* _EXERCISE OBJECTIVE_
Copy all lines below containing "Jacquard".

[Stored data]

========

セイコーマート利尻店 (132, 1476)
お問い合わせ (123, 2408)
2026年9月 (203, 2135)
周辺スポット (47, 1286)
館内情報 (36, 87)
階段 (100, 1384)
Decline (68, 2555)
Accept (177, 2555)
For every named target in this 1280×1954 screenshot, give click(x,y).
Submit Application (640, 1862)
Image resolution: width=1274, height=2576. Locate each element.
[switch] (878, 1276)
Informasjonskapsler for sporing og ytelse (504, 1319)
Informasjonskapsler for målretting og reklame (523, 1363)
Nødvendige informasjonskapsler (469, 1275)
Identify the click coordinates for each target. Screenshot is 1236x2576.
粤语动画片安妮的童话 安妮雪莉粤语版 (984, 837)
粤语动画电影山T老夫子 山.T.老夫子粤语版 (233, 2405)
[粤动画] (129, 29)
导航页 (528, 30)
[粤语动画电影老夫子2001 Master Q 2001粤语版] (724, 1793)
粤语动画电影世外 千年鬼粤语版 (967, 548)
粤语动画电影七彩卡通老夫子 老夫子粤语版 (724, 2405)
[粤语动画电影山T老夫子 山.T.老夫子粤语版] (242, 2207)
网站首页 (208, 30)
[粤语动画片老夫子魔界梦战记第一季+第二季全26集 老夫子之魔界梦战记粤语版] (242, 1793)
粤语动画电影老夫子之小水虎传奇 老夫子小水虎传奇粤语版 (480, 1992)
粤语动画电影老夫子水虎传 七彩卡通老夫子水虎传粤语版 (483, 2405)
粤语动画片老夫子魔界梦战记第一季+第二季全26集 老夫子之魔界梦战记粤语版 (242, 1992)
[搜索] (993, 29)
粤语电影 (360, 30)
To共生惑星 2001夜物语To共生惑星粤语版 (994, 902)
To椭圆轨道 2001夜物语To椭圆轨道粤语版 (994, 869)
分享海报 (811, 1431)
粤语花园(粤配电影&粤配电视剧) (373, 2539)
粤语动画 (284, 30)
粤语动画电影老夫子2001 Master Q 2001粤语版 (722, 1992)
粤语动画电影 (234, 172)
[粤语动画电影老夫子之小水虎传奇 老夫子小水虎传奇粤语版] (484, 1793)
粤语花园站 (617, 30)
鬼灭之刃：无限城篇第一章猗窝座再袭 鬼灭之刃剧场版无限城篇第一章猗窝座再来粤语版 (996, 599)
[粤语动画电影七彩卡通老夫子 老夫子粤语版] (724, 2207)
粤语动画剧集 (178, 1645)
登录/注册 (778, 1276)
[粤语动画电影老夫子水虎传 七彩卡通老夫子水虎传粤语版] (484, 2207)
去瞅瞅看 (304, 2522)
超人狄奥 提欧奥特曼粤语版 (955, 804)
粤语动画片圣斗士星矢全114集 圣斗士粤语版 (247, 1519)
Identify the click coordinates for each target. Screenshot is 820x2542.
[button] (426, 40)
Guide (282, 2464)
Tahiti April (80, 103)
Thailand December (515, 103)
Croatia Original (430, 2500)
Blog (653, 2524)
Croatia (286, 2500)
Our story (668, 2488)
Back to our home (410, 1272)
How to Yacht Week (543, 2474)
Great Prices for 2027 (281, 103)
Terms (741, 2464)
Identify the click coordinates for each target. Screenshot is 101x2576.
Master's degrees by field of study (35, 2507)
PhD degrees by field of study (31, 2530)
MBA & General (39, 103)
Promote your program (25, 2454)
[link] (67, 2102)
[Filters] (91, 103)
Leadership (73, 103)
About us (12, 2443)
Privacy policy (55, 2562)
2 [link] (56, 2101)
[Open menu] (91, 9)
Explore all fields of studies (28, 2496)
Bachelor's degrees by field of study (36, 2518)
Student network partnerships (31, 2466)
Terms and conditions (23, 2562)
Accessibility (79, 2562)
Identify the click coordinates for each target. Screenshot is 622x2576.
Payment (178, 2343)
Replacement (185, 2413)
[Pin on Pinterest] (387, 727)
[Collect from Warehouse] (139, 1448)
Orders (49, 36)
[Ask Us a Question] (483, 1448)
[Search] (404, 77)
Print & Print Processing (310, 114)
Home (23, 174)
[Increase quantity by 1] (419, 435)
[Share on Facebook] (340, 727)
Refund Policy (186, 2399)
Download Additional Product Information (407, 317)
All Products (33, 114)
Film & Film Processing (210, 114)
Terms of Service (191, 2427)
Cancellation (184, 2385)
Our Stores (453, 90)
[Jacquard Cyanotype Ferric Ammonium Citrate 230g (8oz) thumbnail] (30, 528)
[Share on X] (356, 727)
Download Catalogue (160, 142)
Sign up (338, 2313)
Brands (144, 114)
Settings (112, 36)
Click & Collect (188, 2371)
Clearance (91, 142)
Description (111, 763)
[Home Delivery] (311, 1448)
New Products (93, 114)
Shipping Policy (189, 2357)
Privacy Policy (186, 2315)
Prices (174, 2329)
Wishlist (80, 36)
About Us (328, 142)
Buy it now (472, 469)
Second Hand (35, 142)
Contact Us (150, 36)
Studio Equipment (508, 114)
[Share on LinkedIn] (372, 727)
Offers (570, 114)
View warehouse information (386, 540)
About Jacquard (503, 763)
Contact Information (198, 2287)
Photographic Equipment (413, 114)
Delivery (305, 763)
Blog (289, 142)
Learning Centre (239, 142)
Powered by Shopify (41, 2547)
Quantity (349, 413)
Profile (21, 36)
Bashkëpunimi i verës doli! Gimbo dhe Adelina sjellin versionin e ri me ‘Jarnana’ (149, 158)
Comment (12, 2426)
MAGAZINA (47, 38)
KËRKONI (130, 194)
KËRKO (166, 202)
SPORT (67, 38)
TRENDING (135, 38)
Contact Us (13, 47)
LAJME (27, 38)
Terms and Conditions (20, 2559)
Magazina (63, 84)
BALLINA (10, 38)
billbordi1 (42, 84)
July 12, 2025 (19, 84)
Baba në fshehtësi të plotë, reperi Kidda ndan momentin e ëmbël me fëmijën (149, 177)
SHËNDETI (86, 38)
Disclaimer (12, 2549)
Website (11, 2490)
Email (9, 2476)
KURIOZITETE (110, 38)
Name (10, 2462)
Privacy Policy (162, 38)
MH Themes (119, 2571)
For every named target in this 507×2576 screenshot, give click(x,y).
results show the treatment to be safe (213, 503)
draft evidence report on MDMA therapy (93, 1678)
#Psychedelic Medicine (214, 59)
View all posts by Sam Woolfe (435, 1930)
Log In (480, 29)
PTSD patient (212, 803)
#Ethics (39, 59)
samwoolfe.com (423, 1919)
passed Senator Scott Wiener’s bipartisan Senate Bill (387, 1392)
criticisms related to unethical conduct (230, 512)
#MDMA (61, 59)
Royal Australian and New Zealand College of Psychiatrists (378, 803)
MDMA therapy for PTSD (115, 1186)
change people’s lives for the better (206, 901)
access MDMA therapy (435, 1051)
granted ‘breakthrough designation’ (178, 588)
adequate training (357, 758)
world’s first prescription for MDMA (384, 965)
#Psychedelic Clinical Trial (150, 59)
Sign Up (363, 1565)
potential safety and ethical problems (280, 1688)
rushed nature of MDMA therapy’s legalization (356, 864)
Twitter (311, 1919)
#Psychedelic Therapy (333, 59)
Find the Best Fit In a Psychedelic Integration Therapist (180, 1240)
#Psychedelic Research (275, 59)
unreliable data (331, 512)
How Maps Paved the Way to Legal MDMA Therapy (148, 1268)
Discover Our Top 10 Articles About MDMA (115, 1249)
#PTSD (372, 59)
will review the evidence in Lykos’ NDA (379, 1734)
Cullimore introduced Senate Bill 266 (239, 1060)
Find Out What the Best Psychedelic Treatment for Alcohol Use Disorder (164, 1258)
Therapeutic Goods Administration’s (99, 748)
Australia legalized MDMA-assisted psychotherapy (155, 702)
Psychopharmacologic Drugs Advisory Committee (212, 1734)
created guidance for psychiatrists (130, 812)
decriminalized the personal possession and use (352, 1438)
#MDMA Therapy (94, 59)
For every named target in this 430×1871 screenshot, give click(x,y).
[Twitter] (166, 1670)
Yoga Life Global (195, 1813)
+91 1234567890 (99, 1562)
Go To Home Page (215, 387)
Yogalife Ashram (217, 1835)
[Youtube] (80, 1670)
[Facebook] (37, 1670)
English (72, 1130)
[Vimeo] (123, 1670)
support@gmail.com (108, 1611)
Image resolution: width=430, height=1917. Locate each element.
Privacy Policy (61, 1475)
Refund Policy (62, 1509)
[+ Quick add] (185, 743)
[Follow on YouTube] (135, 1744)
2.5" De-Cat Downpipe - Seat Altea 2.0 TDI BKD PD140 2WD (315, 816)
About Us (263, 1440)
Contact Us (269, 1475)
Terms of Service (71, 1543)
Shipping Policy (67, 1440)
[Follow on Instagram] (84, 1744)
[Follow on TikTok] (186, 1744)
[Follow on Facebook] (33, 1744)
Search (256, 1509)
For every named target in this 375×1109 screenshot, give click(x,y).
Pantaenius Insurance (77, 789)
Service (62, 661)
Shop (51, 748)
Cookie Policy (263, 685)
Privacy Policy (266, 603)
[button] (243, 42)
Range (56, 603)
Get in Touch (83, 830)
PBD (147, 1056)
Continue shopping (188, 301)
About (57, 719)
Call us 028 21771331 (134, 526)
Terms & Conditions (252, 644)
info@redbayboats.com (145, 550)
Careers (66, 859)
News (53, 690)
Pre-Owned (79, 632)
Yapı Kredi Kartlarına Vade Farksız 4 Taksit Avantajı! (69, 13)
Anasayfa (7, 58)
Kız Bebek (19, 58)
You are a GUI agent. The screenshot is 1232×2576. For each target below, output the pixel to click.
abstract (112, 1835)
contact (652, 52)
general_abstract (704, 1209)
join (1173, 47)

========

* _WRITTEN ANSWER_
[Jacquard Cyanotype Ferric Ammonium Citrate 230g (8oz) thumbnail] (30, 528)
About Jacquard (503, 763)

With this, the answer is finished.